If instead the newer branch had used a distinct local phone number, a name that included its own city (“Site X Heating & Air of Riverdale”), and a service area trimmed to exclude the overlap zone, the same matching logic would have had three independent signals differentiating the two locations rather than none, and the merge likely wouldn’t have triggered in the first place. The underlying brand consistency didn’t change between the two versions, only whether enough distinguishing signal existed for Google’s systems to tell the branches apart.
How to prevent and reverse a false multi-location GBP merge
- Differentiate each location’s business name where legitimately possible within Google’s naming guidelines, using a genuine, real-world distinguishing element (a neighborhood or specific location identifier that’s actually used in the business’s real branding) rather than an artificial keyword insertion.
- Assign a unique local phone number to each location rather than routing all locations through a single shared central number, since phone overlap is one of the specific matching signals contributing to false-positive merges.
- Ensure each location’s declared service area is genuinely accurate and as distinct as the real operational footprint allows, rather than letting sibling locations’ service areas broadly and unnecessarily overlap by default.
- Use Google’s bulk location management tools (available for verified multi-location businesses) to manage and monitor listings centrally, which also gives you a clearer view when something looks merged, suppressed, or mismatched.
- If a merge or suppression has already happened, use the appropriate Business Profile support channel for multi-location accounts to flag and resolve it directly, since this is a recognized, addressable support scenario rather than a permanent structural dead end.
- When appealing an incorrect merge, gather concrete proof of separate operation before submitting the request, separate business licenses, separate lease or utility documentation for each location, or franchise/brokerage agreements demonstrating distinct ownership or operating authority, since a support reviewer is generally working from submitted evidence rather than taking a business’s word for the distinction.
- Treat differentiation as a preventive measure to build into the account structure from the start of a multi-location rollout, rather than a retroactive fix, since untangling an already-merged or already-suppressed set of listings takes real time and support engagement.
- For any rollout of more than a handful of locations, use Google’s bulk location upload process (a structured spreadsheet where each row is one location with its own clearly filled-in fields for name, address, phone, category, and service area) rather than creating listings one at a time by hand. A bulk template format forces consistent, complete data entry across every location at once, which reduces the chance of accidentally leaving a field blank, mismatched, or copy-pasted from a sibling location in a way that later reads as a duplicate-matching signal.

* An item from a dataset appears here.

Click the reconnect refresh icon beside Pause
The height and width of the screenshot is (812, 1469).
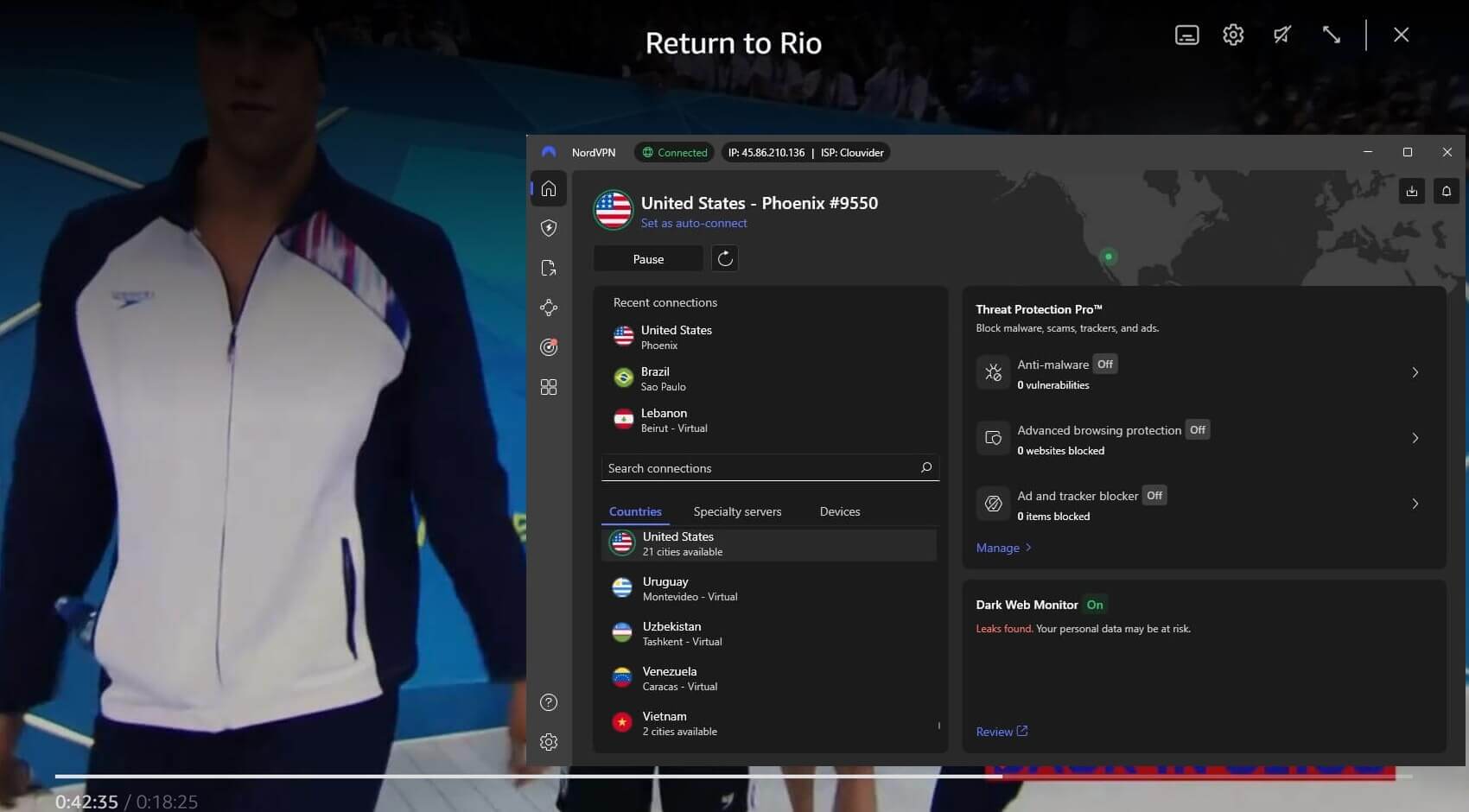(725, 259)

- Manually creating near-duplicate listings one at a time, especially by copying an existing listing’s details as a starting template for the next location, is a common way small but consequential differences (a phone number that never actually got changed from the template, a service area radius left at a default value) slip in and quietly recreate the exact ambiguity this matching system is designed to catch.
The underlying cause is straightforward: automated entity-matching needs distinguishing signals to correctly separate genuinely different locations, and brand consistency plus service-area overlap can accidentally remove exactly the signals that matching logic depends on.